What is OVER? MSDN say, “Determines the partitioning and ordering of the rowset before the associated window function is applied.” (http://msdn.microsoft.com/en-us/library/ms189461.aspx)
Ben-Gan explains it as, “The OVER clause exposes a window of rows to certain kinds of calculations.”
OVER is particularly useful with aggregations. Say I have 10 customers, and I want to see the value of each order each customer has placed. I could write:
SELECT C.CustID, O.OrderID, O.OrderValue FROM #Order O INNER JOIN #Customer C ON C.CustID = O.CustID
Then, I want the total value of all orders each customer has placed. I could SUM the value.
SELECT C.CustID, SUM(O.OrderValue) AS SumOrders FROM #Order O INNER JOIN #Customer C ON C.CustID = O.CustID GROUP BY C.CustID
Lastly, I want the total value of all orders all customers have placed.
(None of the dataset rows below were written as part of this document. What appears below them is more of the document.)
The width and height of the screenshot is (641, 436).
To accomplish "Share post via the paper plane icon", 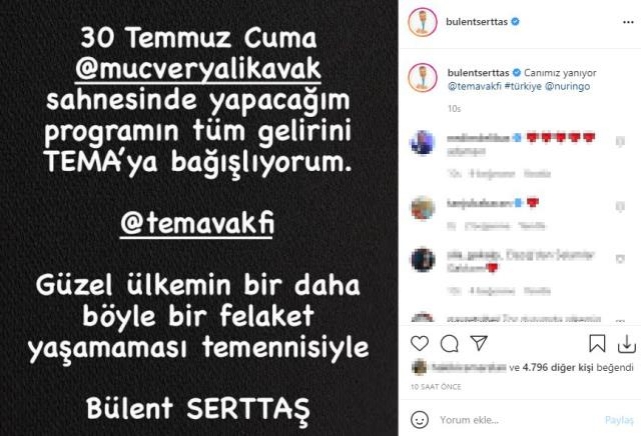I will [x=479, y=343].
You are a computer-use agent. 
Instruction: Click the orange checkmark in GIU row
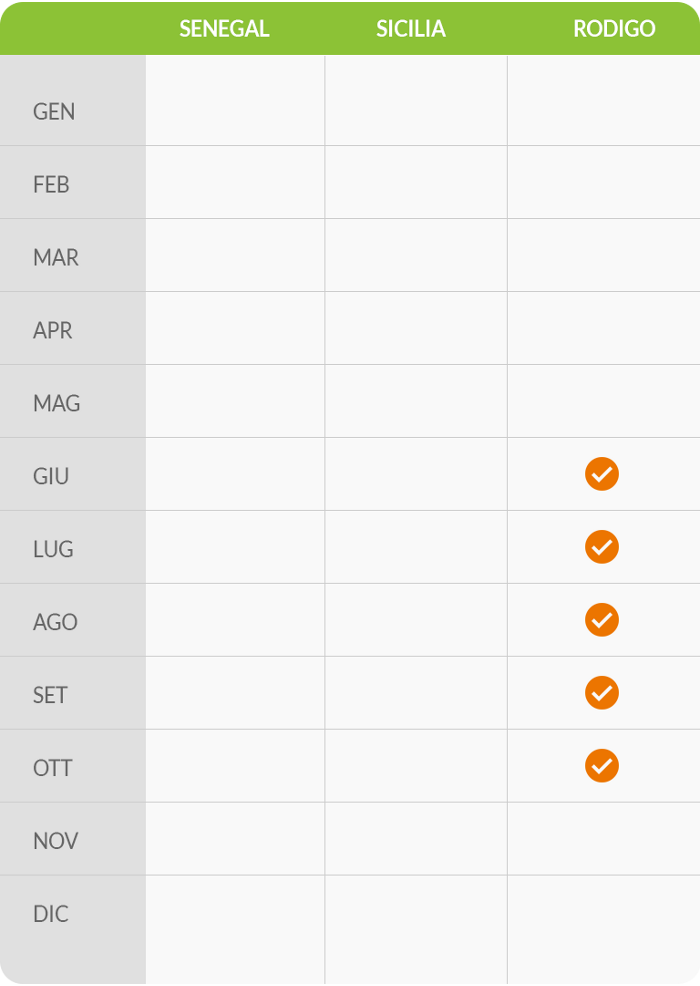pyautogui.click(x=602, y=474)
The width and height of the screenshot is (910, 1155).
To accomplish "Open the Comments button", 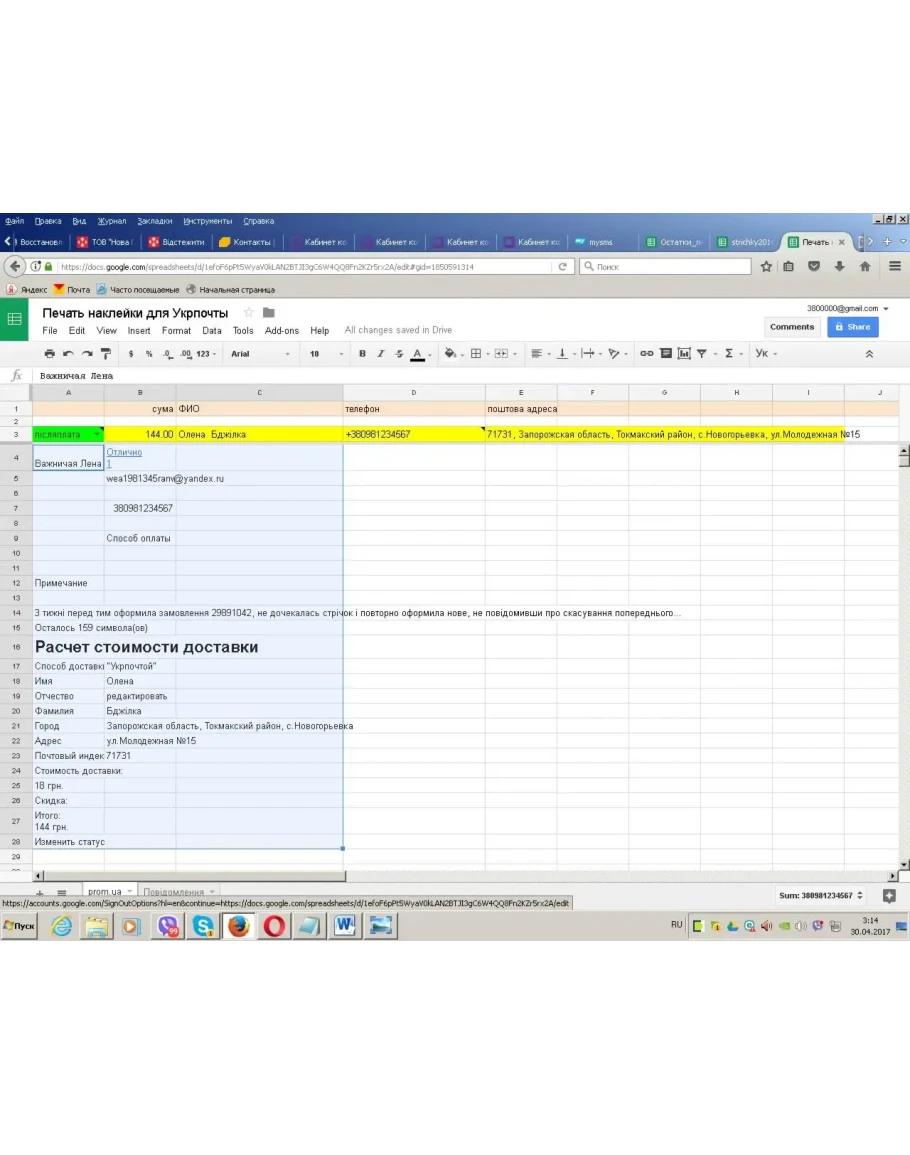I will [792, 327].
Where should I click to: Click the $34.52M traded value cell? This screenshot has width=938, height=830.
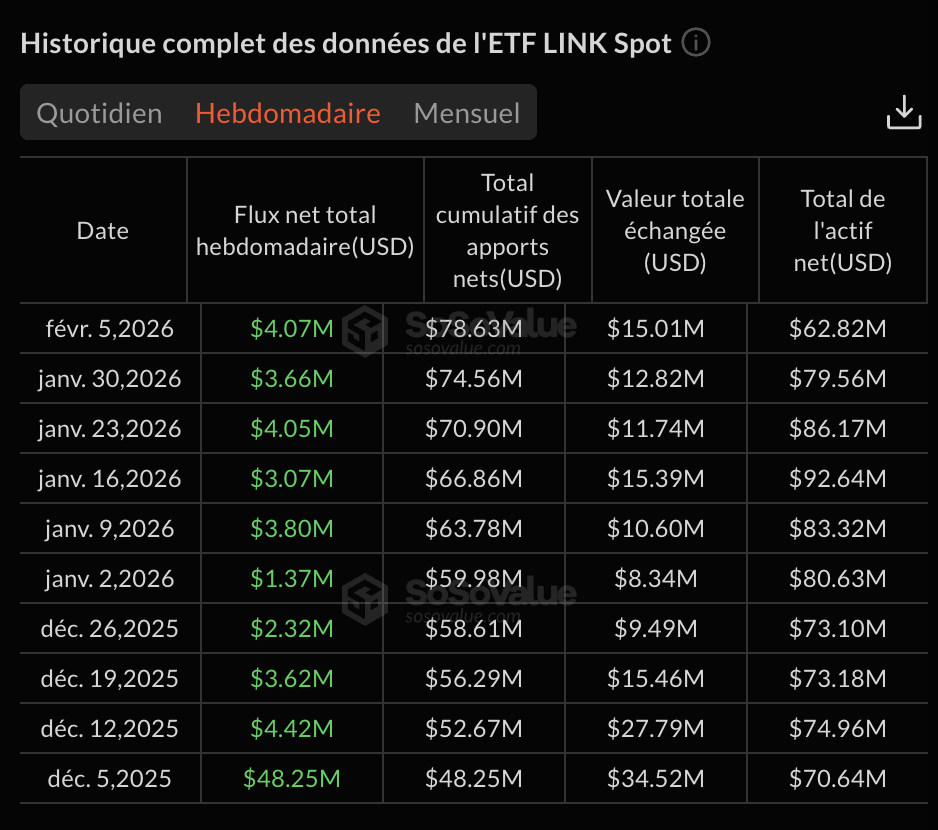tap(675, 778)
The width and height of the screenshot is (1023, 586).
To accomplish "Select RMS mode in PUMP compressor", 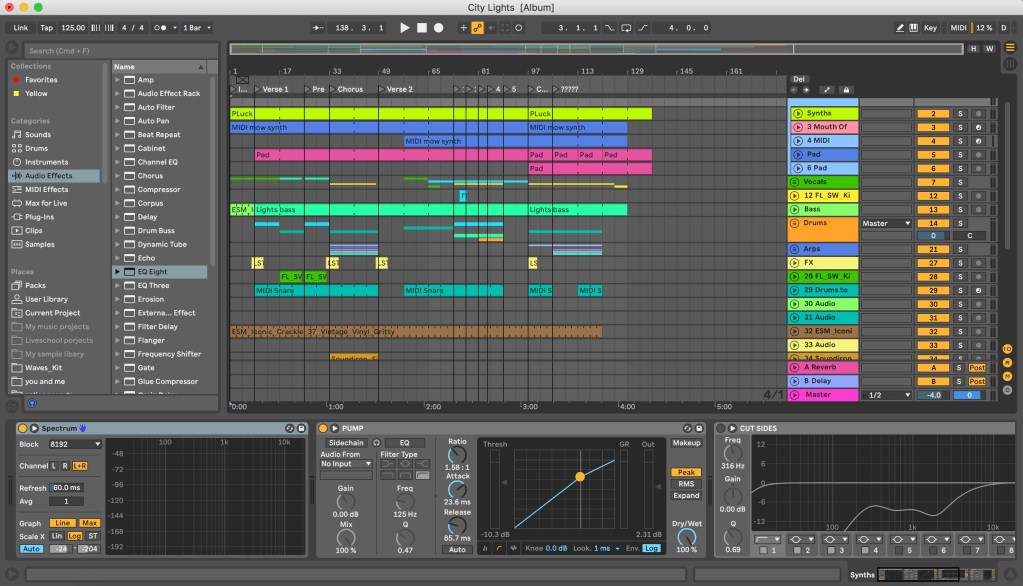I will 686,484.
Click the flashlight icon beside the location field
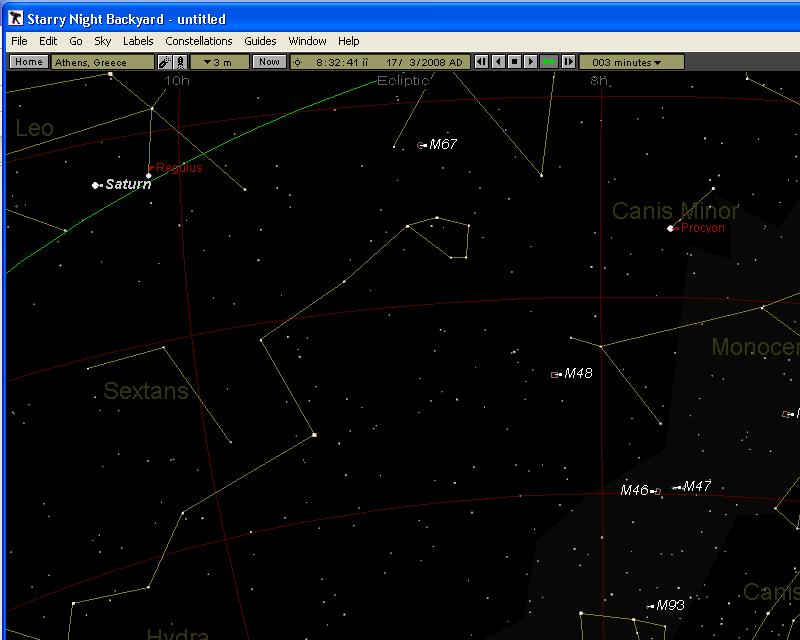 (165, 62)
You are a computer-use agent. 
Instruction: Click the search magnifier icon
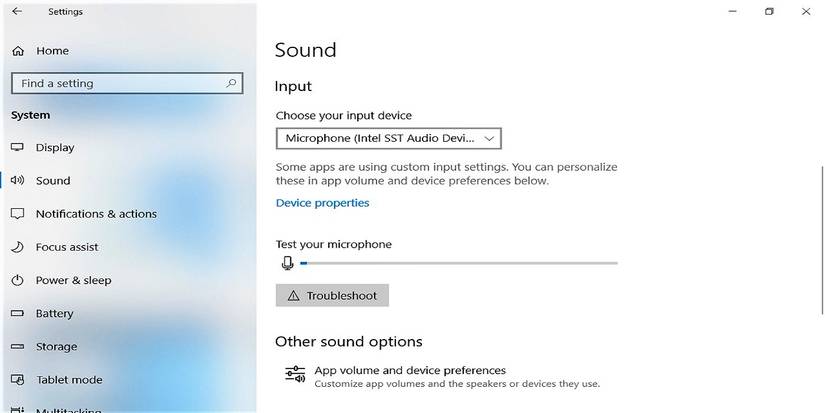pos(231,83)
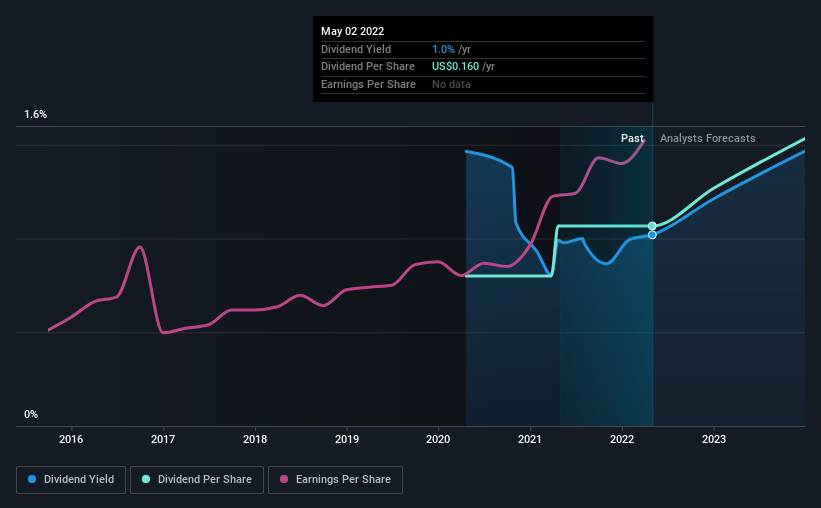Select the 2023 x-axis label
This screenshot has width=821, height=508.
tap(714, 439)
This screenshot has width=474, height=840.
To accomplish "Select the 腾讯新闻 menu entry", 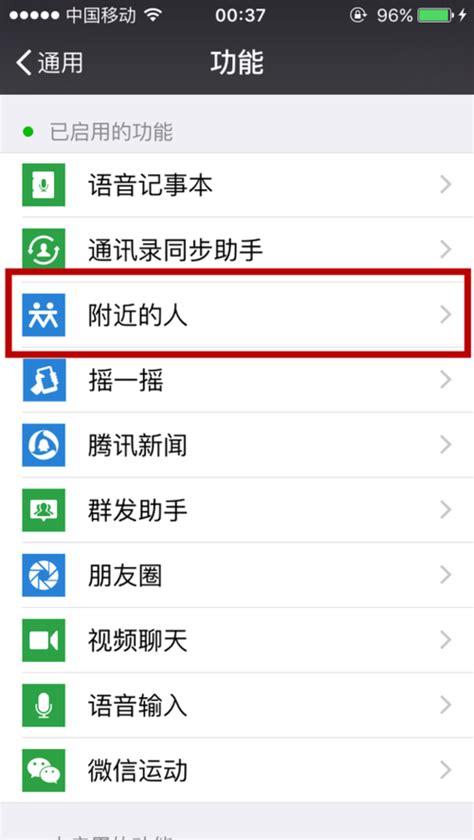I will click(x=237, y=445).
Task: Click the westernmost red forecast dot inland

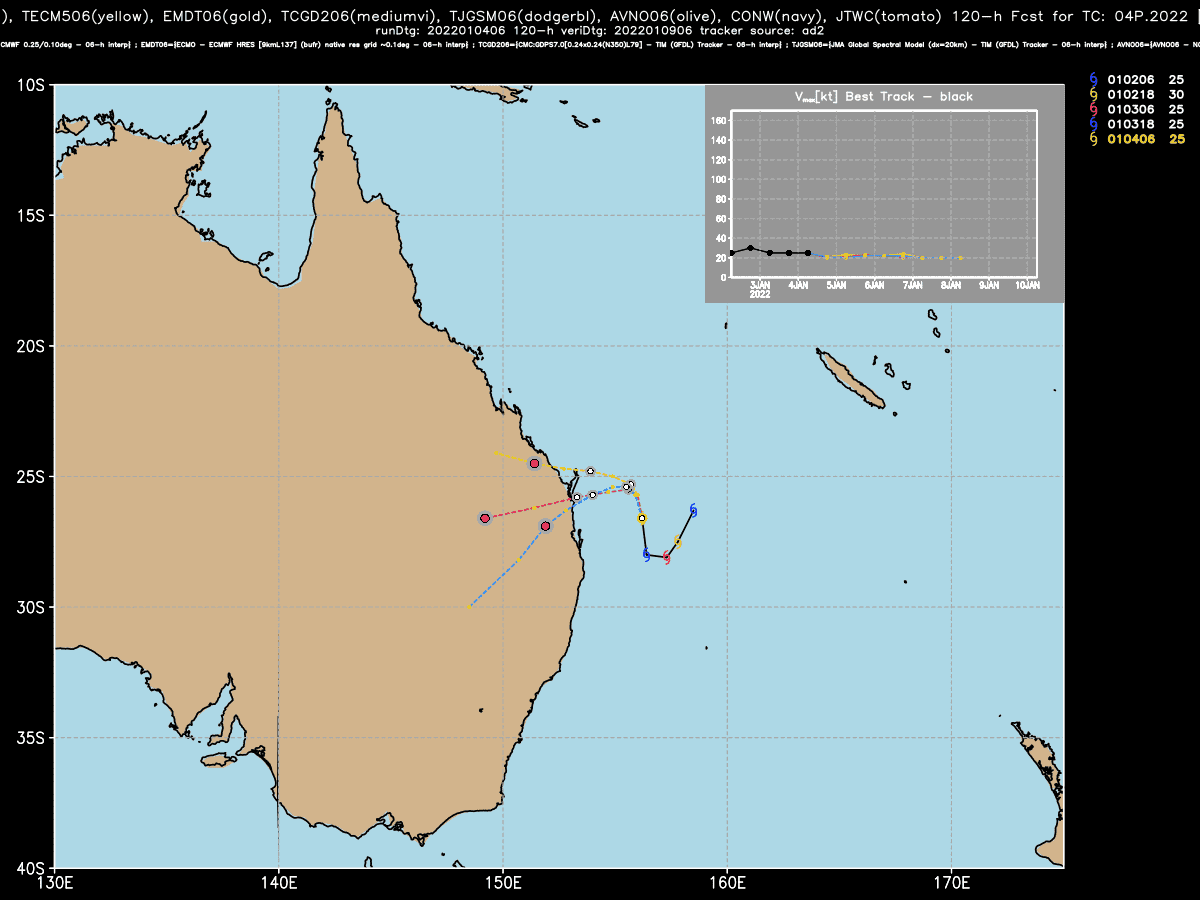Action: tap(485, 518)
I could find this with another SUM.
SELECT SUM(O.OrderValue) AS SumOrders FROM #Order O INNER JOIN #Customer C ON C.CustID = O.CustID
The difficulty with this is that I have to do three separate queries, and I can’t compare the results of each query directly. However, I can do this in one query, using OVER with a PARTITION clause.
Then, I can add in the RANK function to, rank the results in order. It’s one of four ranking functions available – the others are ROW_NUMBER, DENSE_RANK and NTILE. MSDN has information on them here, http://msdn.microsoft.com/en-us/library/ms189798.aspx, and Ben-Gan’s book has a good explanation with examples also.
Building the Query
I took this step by step. Why rush into OVER and RANK? We don’t build houses by putting the roof on first!
The steps I used, roughly, were:
- Select my information – the division, the customer, and the sales value of the order.
- Aggregate the information – SUM the sales value.
- Rank the customers by sales values, using RANK.
- Use a CTE (Common Table Expression) to select only the top customers.
This isn’t perfect, and I see how I could have cut out a couple of steps. Oh, hindsight! However, I hope my thought process will help you understand this.
First, here is a small sample of test data for you to use. (If I’d had Developer Edition when I did this a couple months ago, I would have used AdventureWorks. I did not.)
First, the customer information.
CREATE TABLE #Customer (CustID INT, DivID INT) INSERT INTO #Customer VALUES (100, 1) INSERT INTO #Customer VALUES (135, 1) INSERT INTO #Customer VALUES (159, 1) INSERT INTO #Customer VALUES (205, 2) INSERT INTO #Customer VALUES (222, 2) INSERT INTO #Customer VALUES (248, 2) INSERT INTO #Customer VALUES (312, 3) INSERT INTO #Customer VALUES (345, 3) INSERT INTO #Customer VALUES (389, 3)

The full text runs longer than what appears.